Crise judiciaire en Turquie


Bien que la Turquie ait organisé avec succès et pacifiquement des élections présidentielles et législatives en mai 2023 et que le peuple turc ait décidé de maintenir le régime du président Recep Tayyip Erdoğan et la direction de parti islamoconservateur l’AKP (Parti de la justice et du développement) au parlement, l’absence d’un système politique démocratique cohérent avec une constitution appropriée conduit fréquemment à des crises politiques dans le pays. Une nouvelle crise est survenue ces jours-ci en raison d’un désaccord juridique entre deux plus hautes juridictions du pays. Cette situation est souvent qualifiée de « crise judiciaire » ou de « crise constitutionnelle » par les médias turcs.[1] Dans cet article, je résumerai la crise politique la plus récente en Turquie.

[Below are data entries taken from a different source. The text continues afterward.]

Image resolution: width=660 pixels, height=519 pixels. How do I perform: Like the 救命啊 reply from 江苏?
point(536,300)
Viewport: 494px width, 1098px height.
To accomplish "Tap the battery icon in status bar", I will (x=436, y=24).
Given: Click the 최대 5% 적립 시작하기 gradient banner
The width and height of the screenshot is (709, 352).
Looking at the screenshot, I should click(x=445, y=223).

La cause de la crise est la situation juridique controversée du député emprisonné du Parti ouvrier de Turquie (TİP), Can Atalay. Atalay est en prison depuis avril 2022 pour « tentative de renversement du gouvernement » lors des manifestations antigouvernementales de 2013, connues sous le nom de manifestations du parc Gezi (l’occupation du parc Gezi à Taksim).[2] Atalay a été élu député du parti socialiste TİP lors des élections générales du 14 mai 2023 dans la ville de Hatay. Le recours d’Atalay devant la Cour constitutionnelle turque (Anayasa Mahkemesi) a finalement abouti à une décision en sa faveur et le plus haut tribunal de Turquie a décidé que le maintien en détention d’Atalay violait ses droits à la liberté personnelle, à l’immunité parlementaire et à un procès équitable, et a donc ordonné son lancement immédiat.[3]

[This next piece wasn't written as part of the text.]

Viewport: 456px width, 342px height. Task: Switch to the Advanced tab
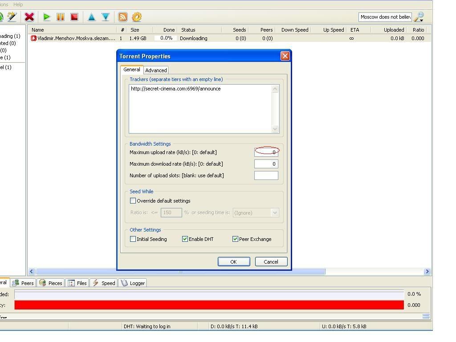pos(156,70)
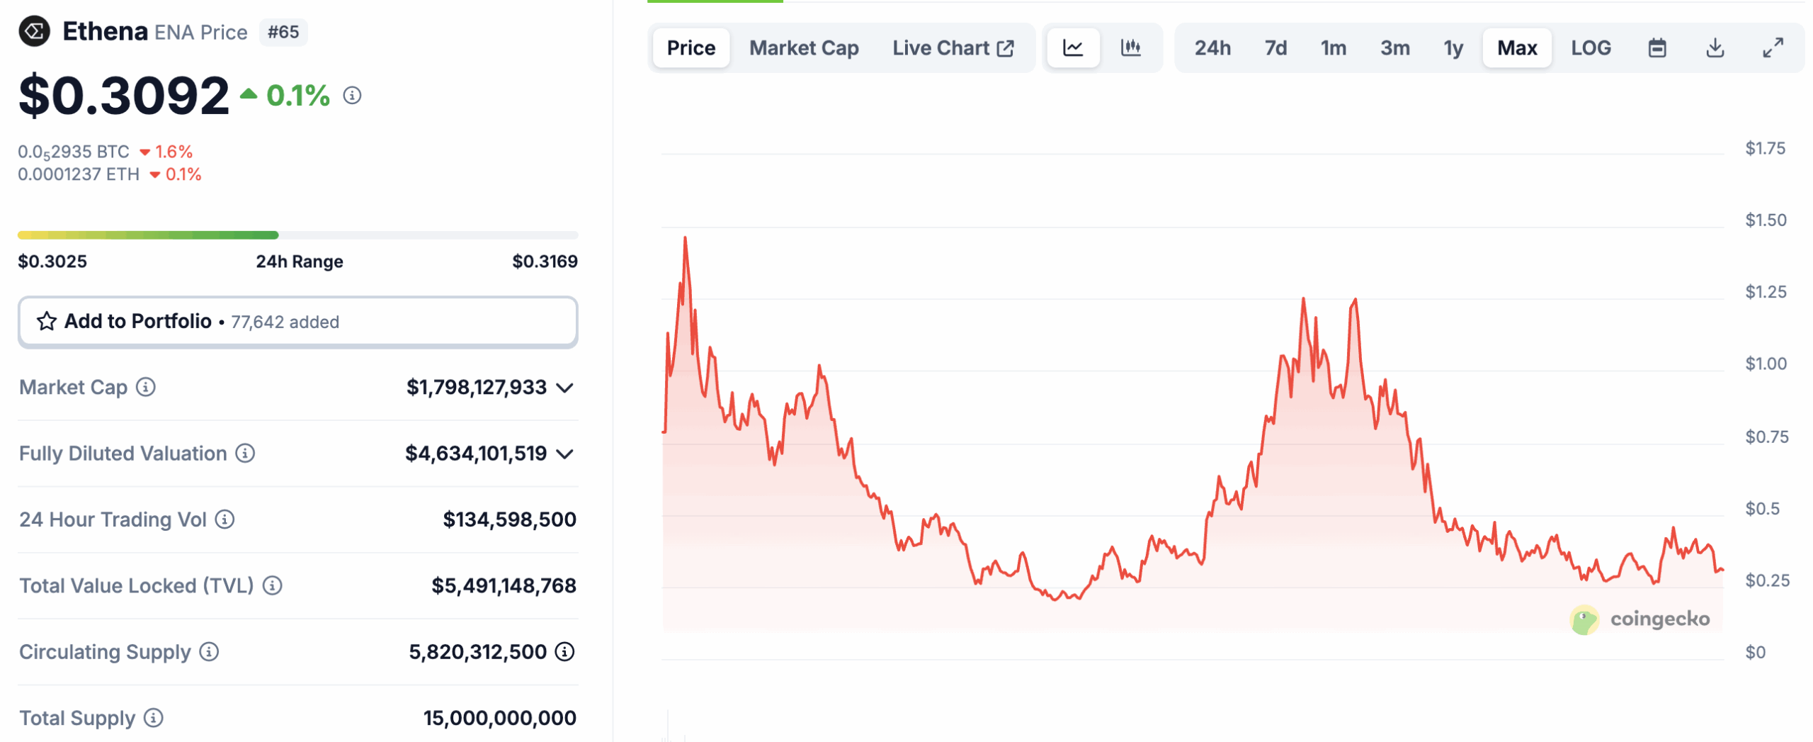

Alors que les groupes pro-démocratiques y voyaient un progrès vers le retour à un régime démocratique en Turquie, la Cour de cassation (Yargıtay) a rendu un arrêt déclarant que la décision de la Cour constitutionnelle de libérer Atalay ne serait pas appliquée et a déposé une plainte pénale contre les membres de la Cour Constitutionnelle qui a décidé la libération d’Atalay.[4] L’Union des barreaux de Turquie (Türkiye Barolar Birliği/TBB) a interprété cela comme « une révolte contre l’ordre constitutionnel en Turquie » et a exigé la démission immédiate des juges de la Cour de cassation.[5] Le dirigeant nouvellement élu du CHP, Özgür Özel, a également condamné la décision et a qualifié cette évolution de « coup d’État contre la constitution ».[6] Le CHP a également lancé une surveillance parlementaire pour protester contre cette décision.[7] D’autres partis d’opposition ont également condamné cette décision. Par exemple, Erkan Baş, chef du parti socialiste TİP, Bilge Yılmaz du parti de centre-droit İYİ (le Bon Parti), et l’ancien Premier ministre et chef du Parti du Futur (Gelecek Partisi) Ahmet Davutoğlu, ont tous rejeté la décision.[8] Les experts juridiques ont en revanche souligné que les juges de la Cour constitutionnelle ne peuvent être jugés que par la Cour pénale suprême, qui est la Cour constitutionnelle elle-même, ce qui complique encore la situation. Enfin, le président Erdoğan et les milieux progouvernementaux ont pris le parti de la Cour de cassation.[9] En affirmant que les deux tribunaux sont les plus hautes autorités judiciaires, Erdoğan a critiqué la Cour constitutionnelle pour ses « erreurs successives ».[10] Conseiller principal du président Erdoğan, l’ancien socialiste Mehmet Uçum a également soutenu la décision de la Cour de cassation et a déclaré qu’il s’agissait d’établir « un système juridique national contre la loi néolibérale et pro-occidentale ».[11]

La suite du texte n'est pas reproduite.